There’s a changing of the guard at Gap, Inc. as Art Peck steps down as CEO and non-executive chairman and Robert J. Fisher ascends to president and interim CEO.
The surprise move comes as the company provided an update on third quarter earnings, which the apparel firm said it will release on Nov. 21. But a closer review of updated guidance indicates that lackluster performance across all three key divisions–Gap, Banana Republic and Old Navy–was a significant factor for the C-suite shuffle.
Gap said Peck will depart from the company after a brief transition and Fisher’s move to interim CEO is effective immediately. The son of Gap co-founders Donald and Doris Fisher, Fisher has been involved with the company for 35 years and has also served on the board since 1990.
“On behalf of the entire board, I want to thank Art for his many contributions to Gap Inc., spanning a nearly 15-year career with the company,” Fisher said. “Under Art’s tenure as CEO, we have made progress investing in capabilities that bode well for the future such as expanding the omnichannel customer experience and building our digital capabilities.”
Peck more recently has been advancing sustainability efforts at Gap. And the company has been planning to spin off Old Navy as a standalone company early next year, although with Peck’s departure that could be in doubt now.
Gap’s board has also named Bobby Martin, chair of its compensation and management development committee, as lead independent director. A retail industry veteran and former CEO of Walmart International, Martin has served on the board since 2002.
For the three months ended Nov. 3, comparable sales for the Gap, Inc. were down 4 percent versus flat last year. By brand, each division posted negative comparable sales. Gap Global was down 7 percent on top of a 7 percent decline in the same year-ago period. Banana Republic was down 3 percent, versus a 2 percent gain last year. Old Navy was down 4 percent, compared with a 4 percent increase a year ago.
For the quarter, Gap reported estimated diluted earnings per share at between 34 cents to 36 cents, with adjusted diluted EPS at between 50 cents to 52 cents.
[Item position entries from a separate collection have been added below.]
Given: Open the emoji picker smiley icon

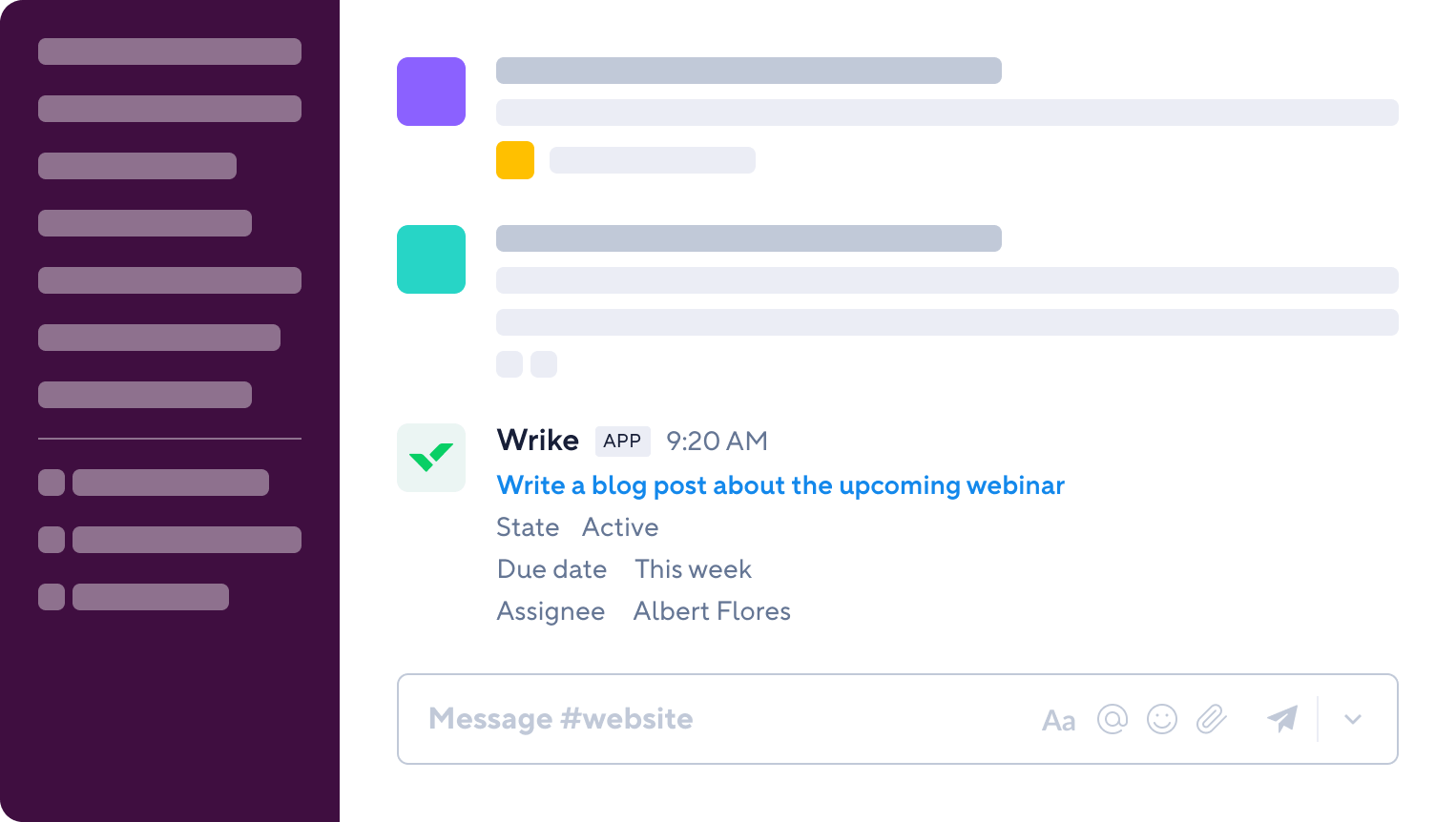Looking at the screenshot, I should click(x=1162, y=719).
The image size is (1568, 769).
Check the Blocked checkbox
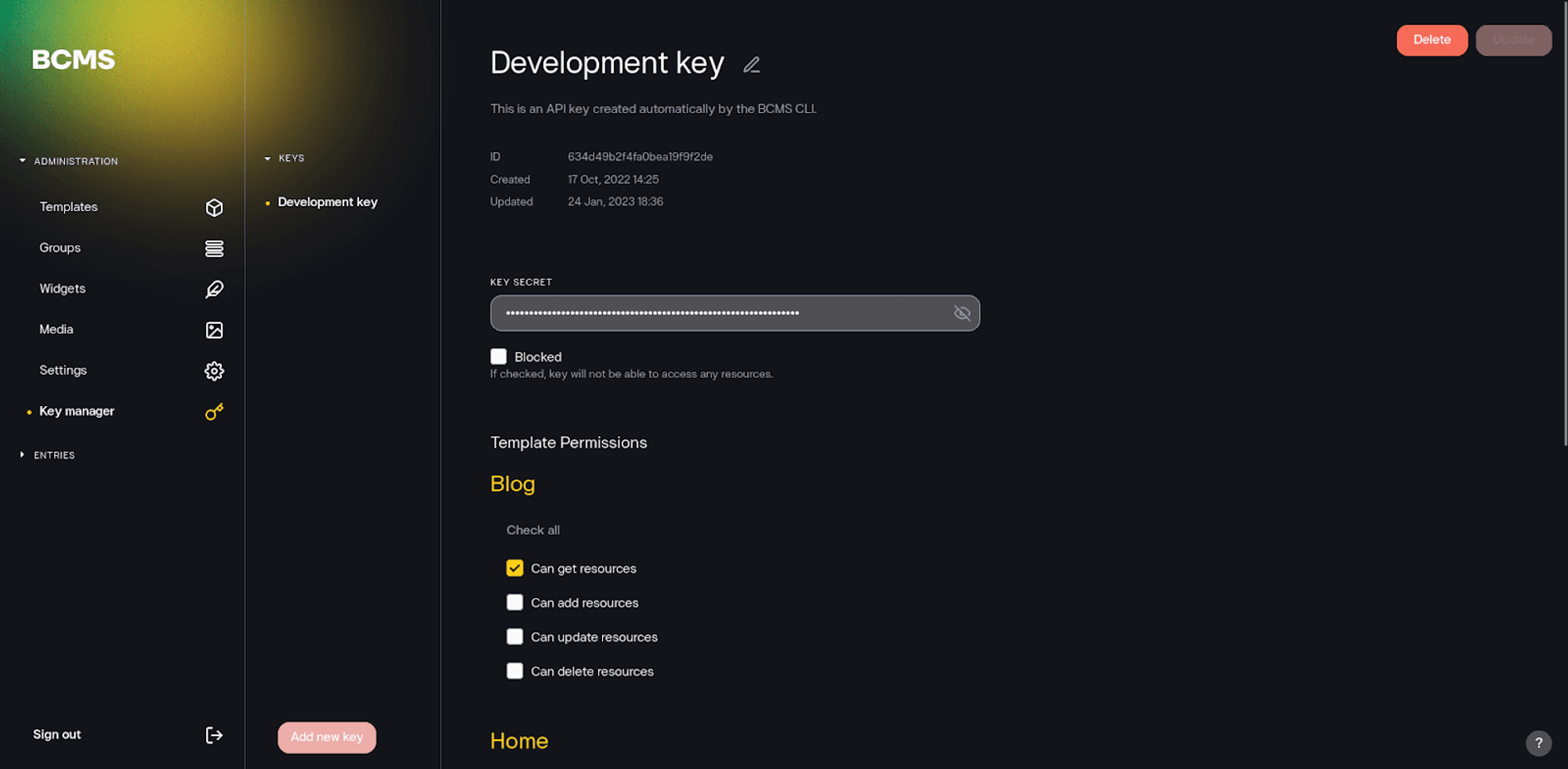coord(499,357)
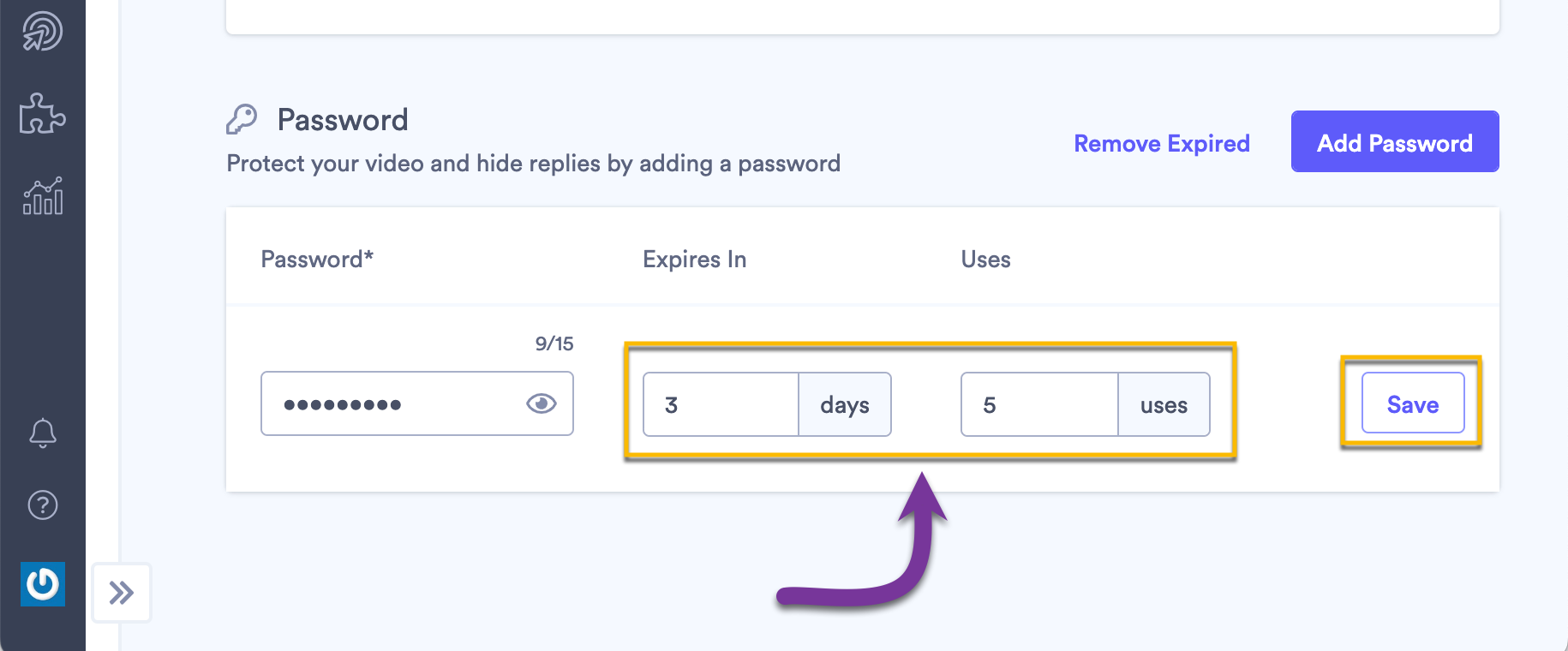This screenshot has width=1568, height=651.
Task: Open the puzzle piece integrations icon
Action: 42,113
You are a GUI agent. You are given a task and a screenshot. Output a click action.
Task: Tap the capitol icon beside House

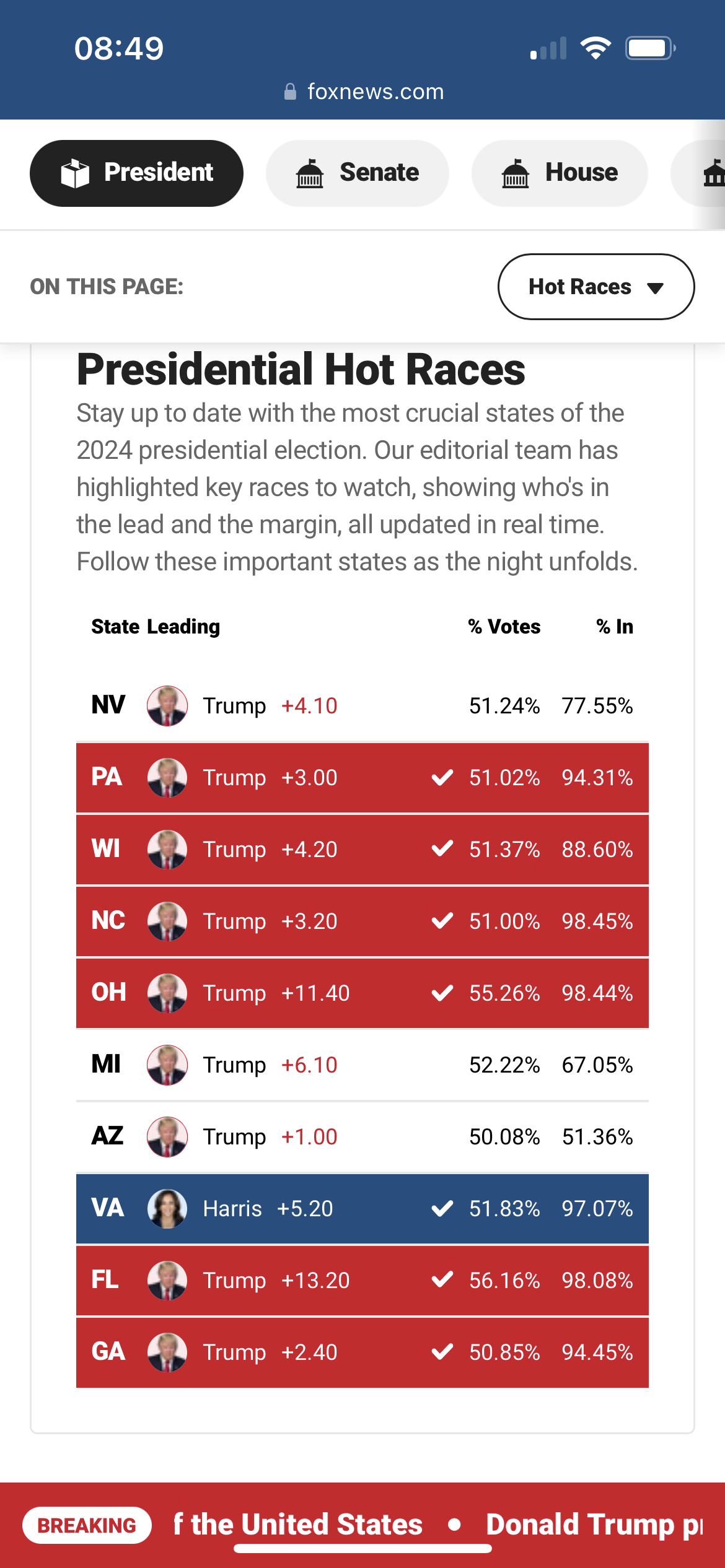(516, 173)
For fiscal year 2019, diluted EPS was guided to the range of $1.38 to $1.47, with adjusted diluted EPS at between $1.70 to $1.75, compared with prior guidance of $2.05 to $2.15.
Those estimates were below Wall Street’s consensus of third quarter adjusted diluted EPS of 55 cents, and at $2.07 for the year.
“This was a challenging quarter, as macro impacts and slower traffic further pressured results that have been hampered by product and operating challenges across key brands,” Teri List-Stoll, executive vice president and chief financial officer of Gap Inc., said.
While there has been progress in some areas, there is “more work to do to leverage the capabilities we have invested in and deliver the profitable growth we know these brands are capable of delivering,” she added.